Tiana Brownen, a junior at Southwest Baptist University in Missouri, said she was inspired to start the petition after reading Reveal from The Center for Investigative Reporting’s stories that exposed the dangers of these religious day care exemptions.

“I found your research shocking and unacceptable so I started the petition because I was inspired to try and initiate change,” Brownen said.

At least 16 states exempt religious day cares from standard licensing rules. That means that some faith-based day cares don’t have to train their workers or have workers in the same room as the children in their care, and can physically punish children – with little oversight. The results can be tragic.

A 2-year-old in Indiana drowned in a baptismal font when day care workers – who weren’t required to always be able to see or hear him – lost track of him. A newborn died in Virginia after his caregiver, who had never been trained to handle infants, put him face-down to sleep in a stuffy electrical closet. Dozens of children were hit so hard in the name of God that they developed bruises and welts. And some notorious day care operators who are religious in name only have exploited the religious exemptions to run dangerous day cares with impunity.

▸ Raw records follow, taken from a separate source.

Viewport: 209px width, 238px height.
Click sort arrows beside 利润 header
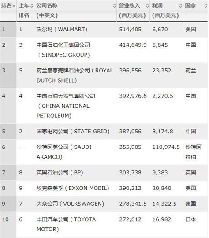(x=180, y=6)
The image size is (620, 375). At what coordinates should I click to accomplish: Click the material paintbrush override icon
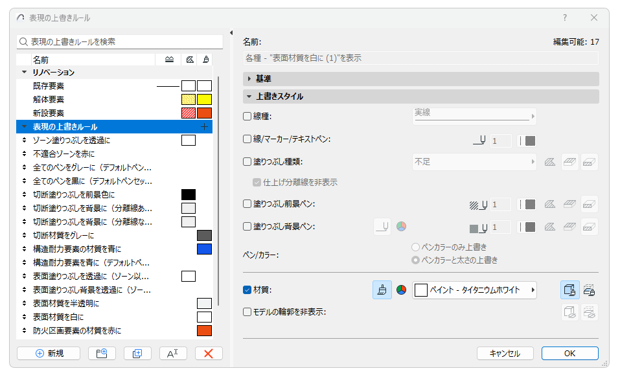click(382, 290)
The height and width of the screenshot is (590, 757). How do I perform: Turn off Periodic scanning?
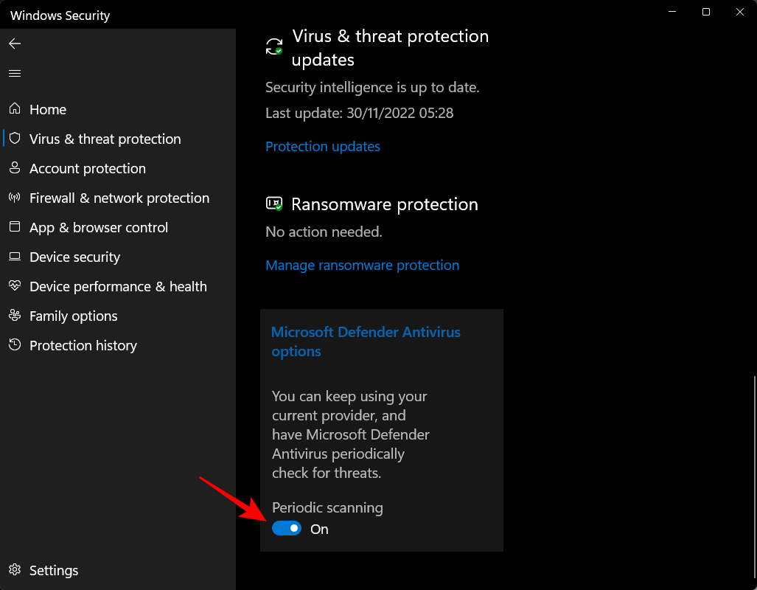[287, 528]
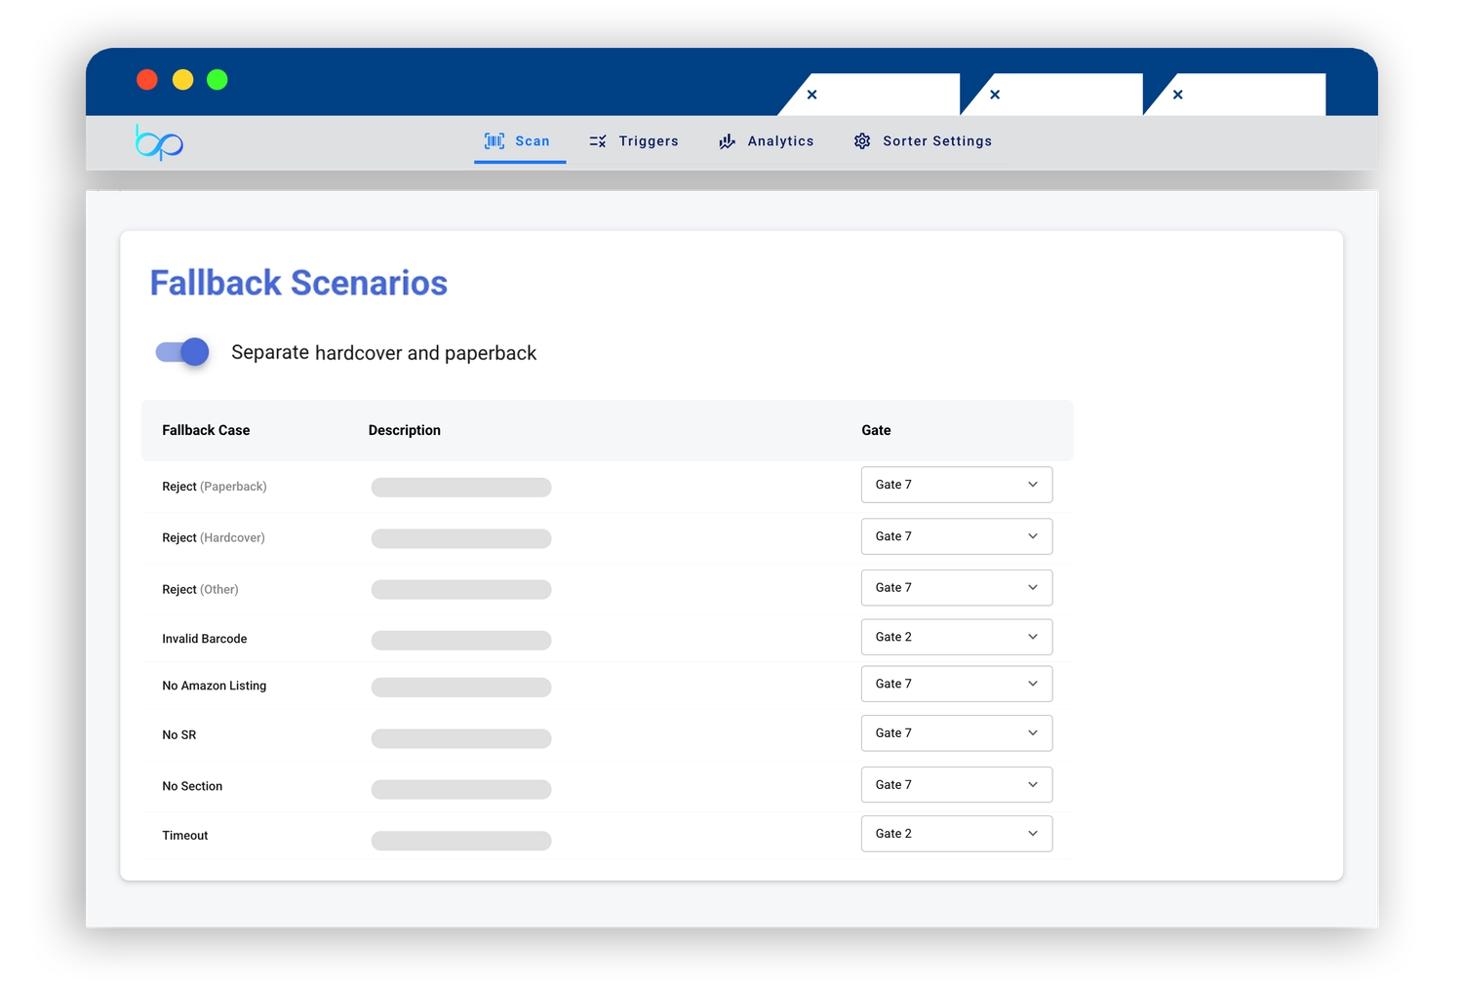Open the Analytics tab
This screenshot has height=983, width=1463.
coord(780,141)
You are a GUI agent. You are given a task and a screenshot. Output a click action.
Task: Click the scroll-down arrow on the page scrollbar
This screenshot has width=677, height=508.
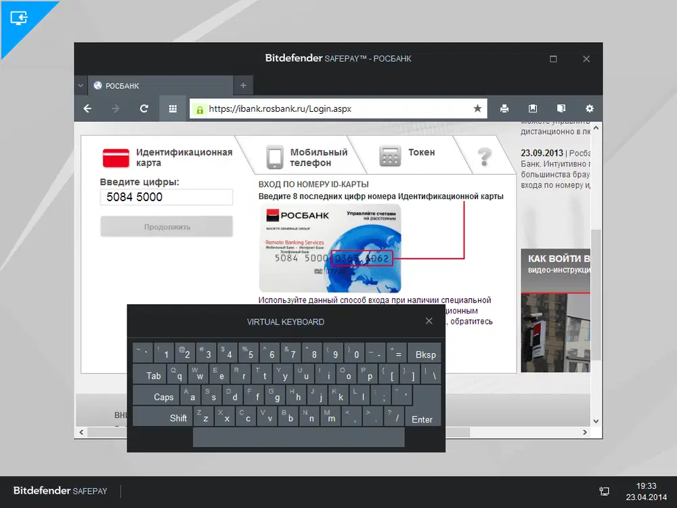tap(596, 421)
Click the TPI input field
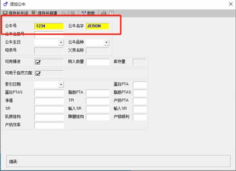 click(x=97, y=101)
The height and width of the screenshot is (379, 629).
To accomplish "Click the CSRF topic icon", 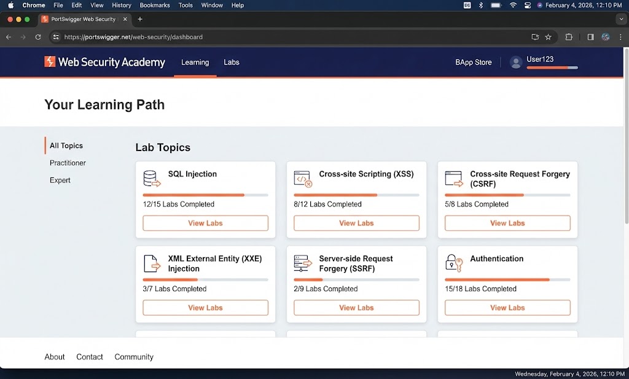I will click(453, 179).
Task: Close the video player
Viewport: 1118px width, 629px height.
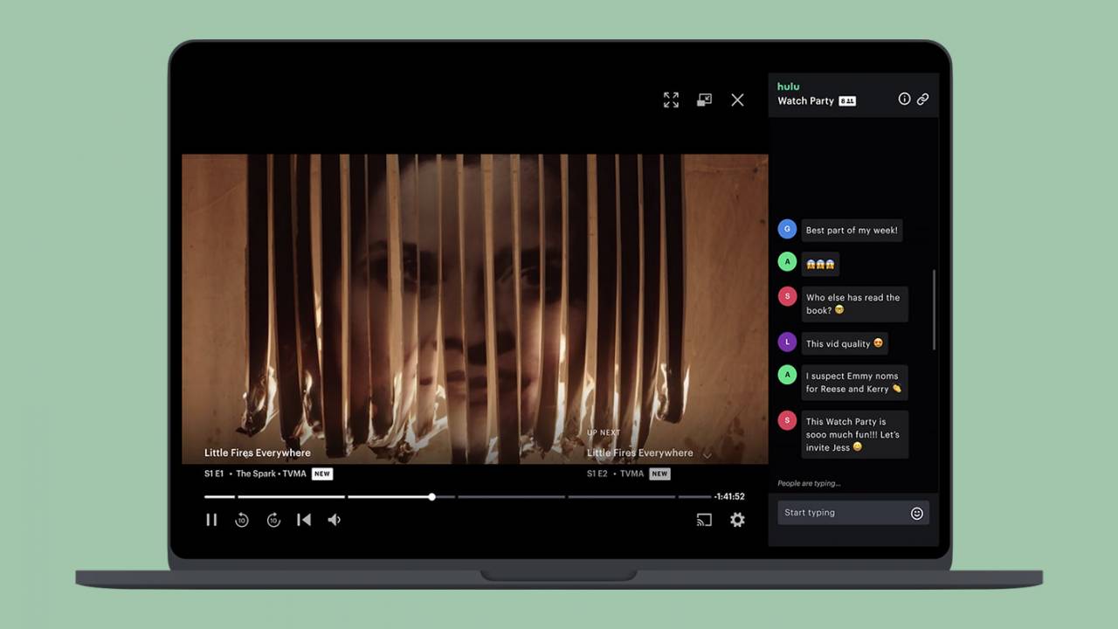Action: pyautogui.click(x=737, y=100)
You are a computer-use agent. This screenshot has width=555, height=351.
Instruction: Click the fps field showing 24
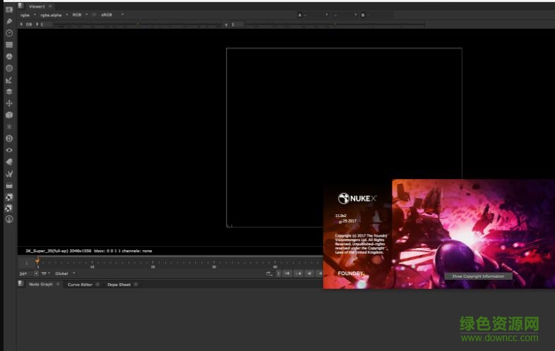pos(24,273)
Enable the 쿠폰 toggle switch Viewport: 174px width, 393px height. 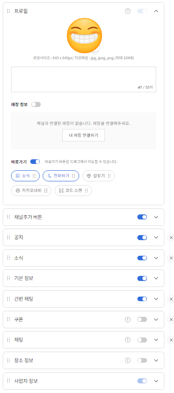pyautogui.click(x=142, y=320)
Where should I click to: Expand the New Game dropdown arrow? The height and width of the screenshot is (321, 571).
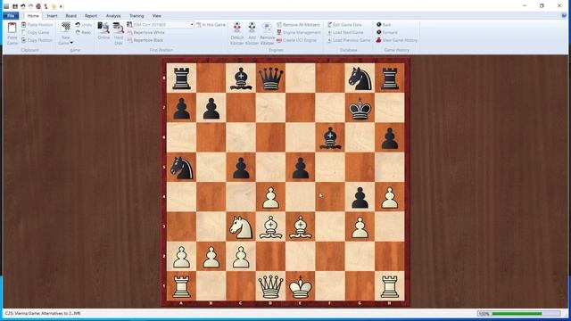[71, 43]
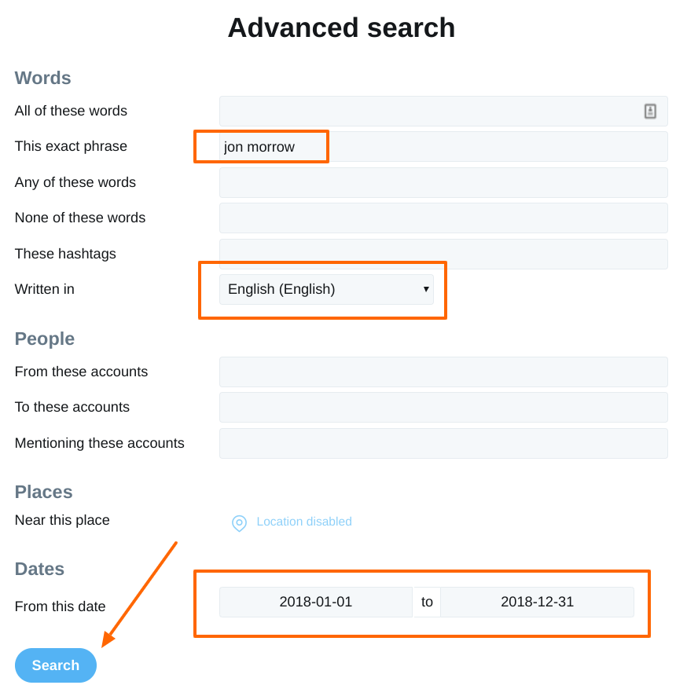Click the contact card icon in All of these words

[650, 111]
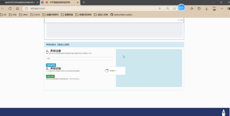Open the 说话人识别 bookmark folder
The height and width of the screenshot is (116, 230).
point(101,14)
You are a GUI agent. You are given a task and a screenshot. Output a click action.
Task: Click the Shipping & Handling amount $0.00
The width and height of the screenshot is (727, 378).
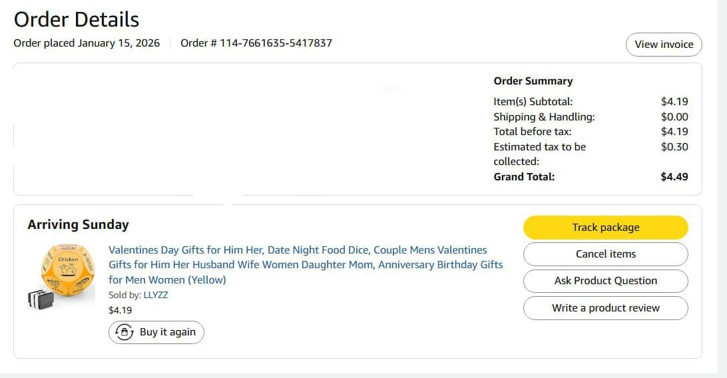click(x=674, y=116)
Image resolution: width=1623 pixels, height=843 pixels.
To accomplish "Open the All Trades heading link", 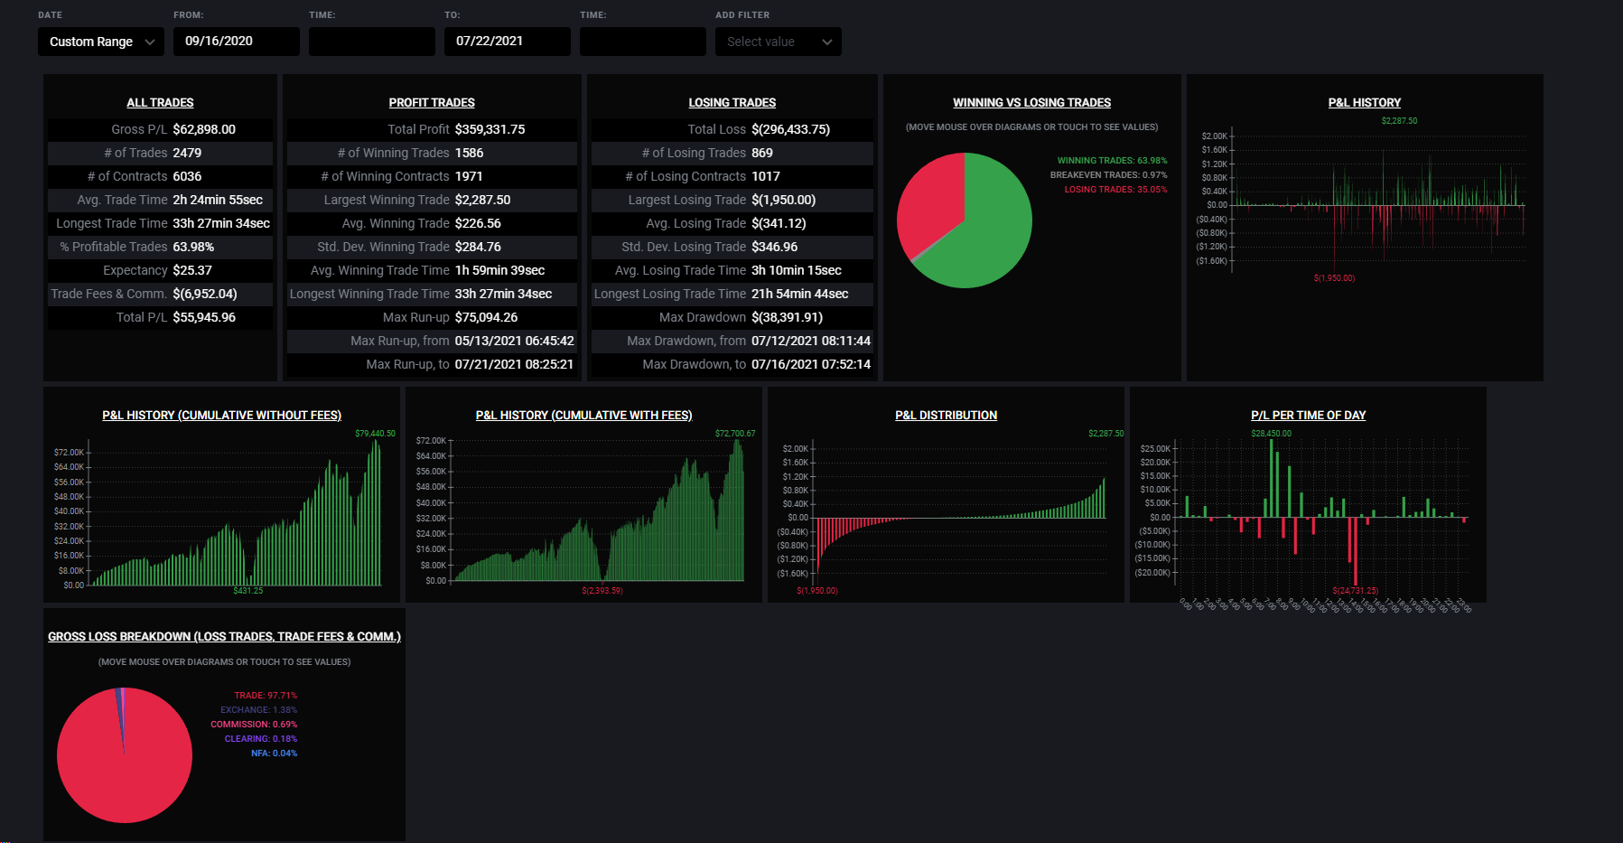I will [160, 103].
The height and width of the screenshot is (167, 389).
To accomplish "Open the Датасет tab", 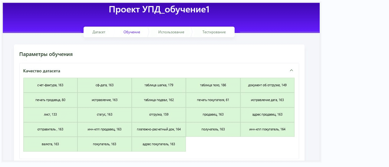I will coord(99,32).
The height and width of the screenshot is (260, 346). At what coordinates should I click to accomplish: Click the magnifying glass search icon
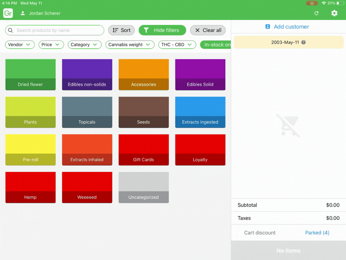coord(11,30)
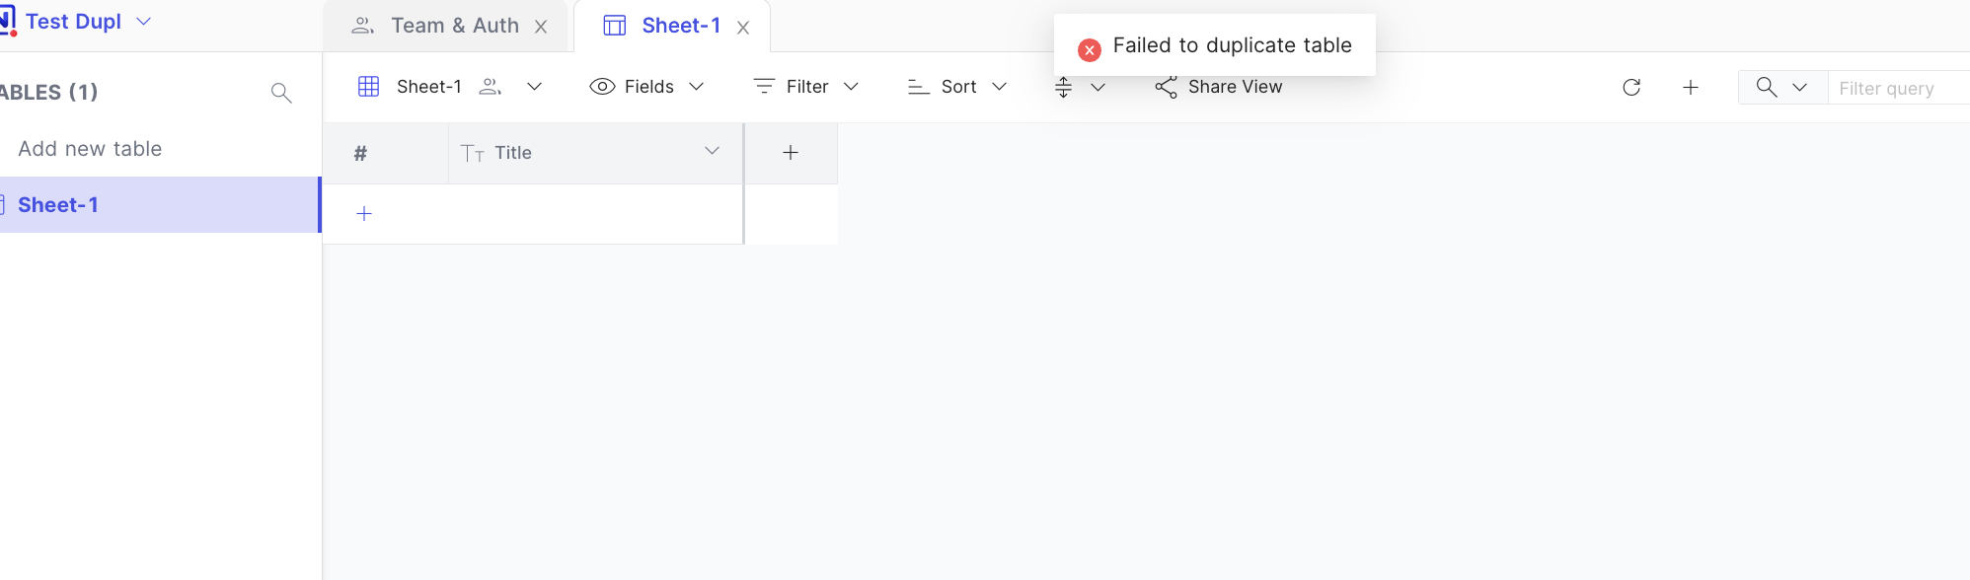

“The lack of common sense rules in religious daycares has proven disastrous as numerous children are abused and neglected in these facilities,” according to Brownen’s petition. “The God Loophole has allowed daycares to neglect and hurt children for far too long and it is time for changes to be made.”

The petition is not Brownen’s only advocacy on the issue, either. She is on her college’s speech and debate team and now speaks out about reforming the religious exemption laws at tournaments around the country.

Amy Julia Harris can be reached at aharris@cironline.org. Follow her on Twitter: @amyjharris.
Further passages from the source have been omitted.